I've worked all my life, from the age of 13 up to today(57). About 4.5 of those years, I got a green check from uncle for wearing a green suit and black boots. It was a pretty good exchange in all.
There has not been a day outside my armed forces service that I haven't been employed, or worked as a sole proprietor, making money for a corp, or myself, or both. Along the way, I got some letters after my name, and used them to some effect getting the younger generation ready to do the same.
Now, I don't crow about this cause I want any kind of recognition, it's what I did and do. I mention it because I can look back at some things in my past and now present that make a difference.
Thinking about the takers, consumers, and functional deadbeats(physically able to work, but too lazy/drunk/stoned) all segments of society agree that they have grown too large in the past 30-ish years. So, we have all these people, who contribute very little to the US membership as a whole, but still enjoy the benefits of a plasma tv so they can watch Springer, and have a Chevy in the garage, and the house/apt is air conditioned, and when they fall down drunk go to the same ER that I go to, and get to travel on the same comm planes I do, and there is this vast middle America out there that is sorely divided between those who work, and those who take. When you think of them, they are no longer bothered by their lack of contribution. For some, it's become the ghetto equivalent of 'getting one over' on the rest of us.
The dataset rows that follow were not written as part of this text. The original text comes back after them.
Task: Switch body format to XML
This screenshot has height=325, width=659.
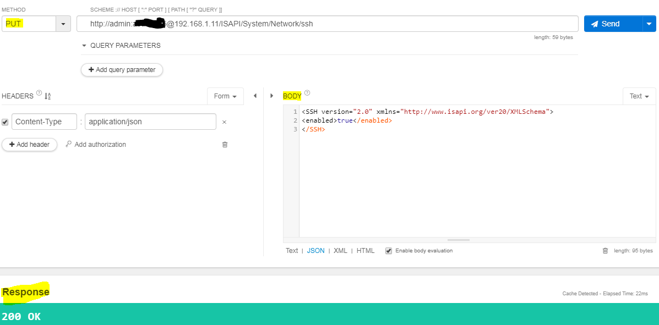Action: (x=340, y=251)
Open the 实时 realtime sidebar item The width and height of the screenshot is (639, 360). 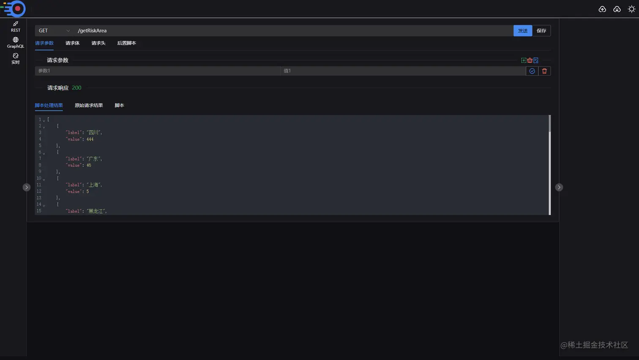[16, 59]
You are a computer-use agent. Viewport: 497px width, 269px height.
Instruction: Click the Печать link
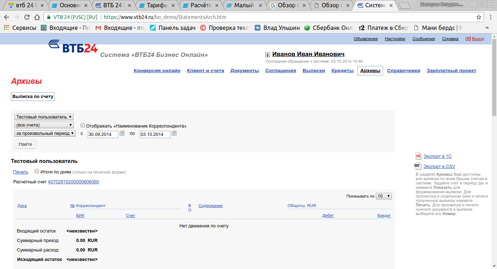pyautogui.click(x=21, y=172)
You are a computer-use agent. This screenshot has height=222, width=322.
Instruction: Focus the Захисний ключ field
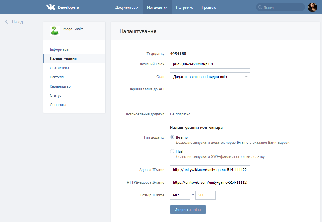tap(210, 64)
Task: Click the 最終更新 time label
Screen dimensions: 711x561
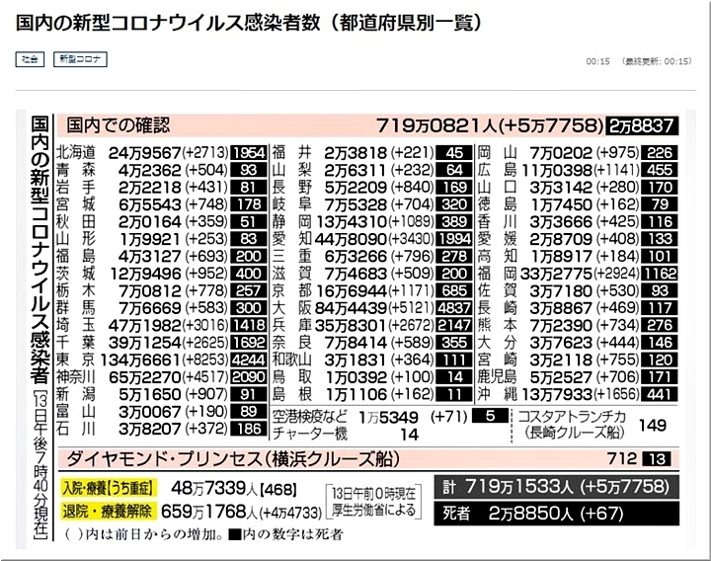Action: [x=656, y=60]
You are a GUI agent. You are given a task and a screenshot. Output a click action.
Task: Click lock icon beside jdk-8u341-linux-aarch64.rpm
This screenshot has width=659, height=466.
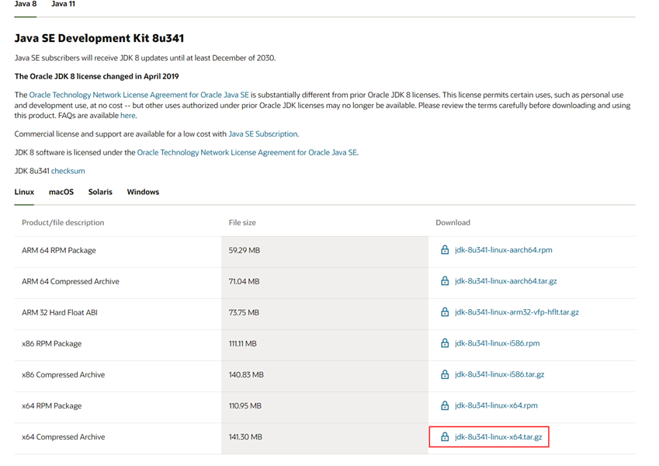click(x=445, y=250)
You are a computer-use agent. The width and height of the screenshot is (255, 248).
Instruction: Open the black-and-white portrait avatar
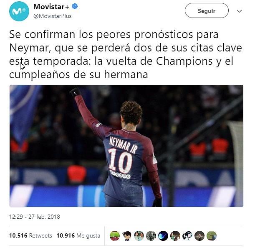[x=151, y=236]
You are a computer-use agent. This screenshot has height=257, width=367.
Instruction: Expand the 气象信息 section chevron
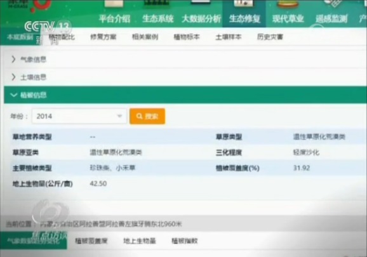pos(13,59)
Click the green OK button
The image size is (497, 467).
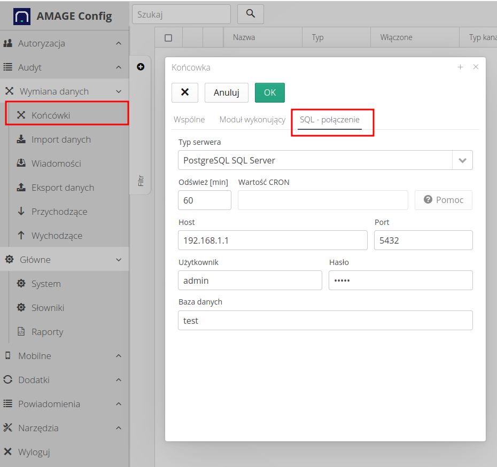[x=270, y=92]
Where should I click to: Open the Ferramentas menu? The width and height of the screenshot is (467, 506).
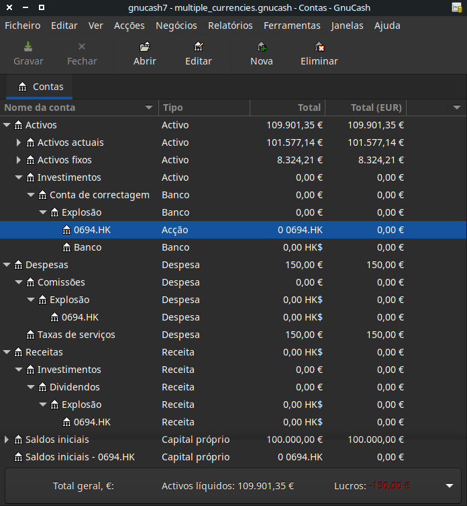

The revolution is coming. In a strange twist of history, this revolution won't come from the poor, the lazy, the itinerant, it will come from the contributors. We will meet the enemy, either on the floor of the HR/Senate, or we will meet them in the street. Frankly, I don't give much hope for the welfare class/lazy/deadbeat when the contributors get fed up with it. Once the breakdown of rules begins, that genie isn't going to go back in the bottle until there are quite a few necks being stretched.